El 2015 fue la última navidad de las Farc como grupo guerrillero. Ese año estuvieron en las selvas del Parque Nacional Natural Serranía de Chiribiquete, en el Caquetá. “Estábamos en medio del jolgorio de la mesa de diálogos y también nos encontrábamos muy cerca del parque Chiribiquete. Ese día hicimos natilla, buñuelos y la verdad eran otros aires de navidad, como diría Héctor Lavoe. Realmente no sabíamos que iba a ser la última navidad como Farc Ep y la pregunta ese año no fue cuántos íbamos a estar el próximo diciembre, esa vez fue ¿a dónde nos van a llevar las Farc?, porque veníamos hablando de lo que entonces se conocían como las terrepaz, que eran los lugares que se convirtieron en las Zonas Veredales Transitorias de Normalización, donde estuvimos un año después. Esas cosas para nosotros eran punzadas muy grandes de que algo iba a cambiar.
Pero la esperanza se llegó a desvanecer por un momento el 2 de octubre de 2016, un año después, cuando los colombianos salieron a las urnas a votar el plebiscito que aprobaba o no la implementación de los acuerdos de paz entre las Farc y el Gobierno. “La apuesta de nosotros era la paz, pero estaba la malicia indígena de que ya habíamos tenido cuatro intentos de paz en el pasado y como decía la frase “nada está acordado hasta que todo esté acordado” entonces sabíamos que en cualquier momento se iba a romper la vaina. Cuando pasó dijimos: ‘bueno, pues hagámosle (a seguir combatiendo), qué hijueputas’”, dijo Alexa, pero recordó que les impresionó ver cómo, al otro día, hubo movilizaciones masivas en las principales ciudades del país, pidiendo un nuevo acuerdo, “eso nos devolvió la esperanza”.
La primera navidad en paz
Contrario a muchos de sus compañeros, Alexa no salió a buscar a su familia. “Tú no vas a volver al lugar donde te maltrataron.
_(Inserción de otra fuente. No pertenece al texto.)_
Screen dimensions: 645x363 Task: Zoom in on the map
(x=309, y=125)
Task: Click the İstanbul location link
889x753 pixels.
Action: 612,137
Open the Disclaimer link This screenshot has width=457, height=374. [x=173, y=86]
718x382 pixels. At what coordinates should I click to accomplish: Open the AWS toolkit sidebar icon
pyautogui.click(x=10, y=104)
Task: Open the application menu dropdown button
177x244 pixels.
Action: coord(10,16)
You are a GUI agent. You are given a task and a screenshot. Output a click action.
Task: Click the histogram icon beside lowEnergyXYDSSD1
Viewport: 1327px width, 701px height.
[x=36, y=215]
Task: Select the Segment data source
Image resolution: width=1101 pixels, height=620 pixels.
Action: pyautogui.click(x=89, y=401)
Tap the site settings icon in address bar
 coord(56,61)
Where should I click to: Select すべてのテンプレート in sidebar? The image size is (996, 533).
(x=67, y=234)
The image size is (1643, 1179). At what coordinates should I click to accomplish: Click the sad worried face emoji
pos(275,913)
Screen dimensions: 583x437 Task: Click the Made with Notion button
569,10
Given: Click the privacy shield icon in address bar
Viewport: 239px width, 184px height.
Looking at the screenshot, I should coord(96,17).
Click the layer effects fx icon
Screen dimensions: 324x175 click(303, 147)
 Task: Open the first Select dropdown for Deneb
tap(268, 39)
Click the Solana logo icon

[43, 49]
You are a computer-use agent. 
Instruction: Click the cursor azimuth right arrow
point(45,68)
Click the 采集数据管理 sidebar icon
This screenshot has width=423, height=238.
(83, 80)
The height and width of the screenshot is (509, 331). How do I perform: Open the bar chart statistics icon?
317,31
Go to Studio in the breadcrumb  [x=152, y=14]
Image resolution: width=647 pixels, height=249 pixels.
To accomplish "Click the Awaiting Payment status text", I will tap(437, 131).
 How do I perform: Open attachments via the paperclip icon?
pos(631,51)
Puede sonar resentida, pero ni modo”. Su primera navidad después de la guerrilla la vivió con la familia de una profesora de diseño que solía visitar el campamento donde estaban y con la que, incluso, conoció los resultados del plebiscito. La mujer le preguntó por los planes que tenía para navidad, ya que era su primer año en Bogotá, una ciudad a la que había llegado hace unos pocos meses junto a Carlos Antonio Lozada.
“Ella me dijo que qué iba a hacer y me fui para allá. Habían llegado algunos primos suyos de Argentina y me sentí como una más del montón. Fue una navidad muy particular porque yo nunca había tenido una en medio de la tradición y cuando se hicieron alrededor del pesebre me habían empacado regalos. Uf, me dio mucho guayabo, fue bastante emotivo.
Con el acuerdo de paz se reintegraron a la vida civil más de 13.000 excombatientes, según la Oficina del Alto Comisionado para la Paz, entre ellos estuvo Paula Sáenz, como era conocida en el grupo armado. Pero ni en su casa cuando era una niña, ni en el Caquetá en medio de la selva, Alexa jamás encendió las luces de un árbol; en la primera, porque su mamá no lo aprobaba, y en la segunda, porque si lo hacía, sería una de las que nunca volvería a vivir una navidad, una de las que no llegaron al siguiente año.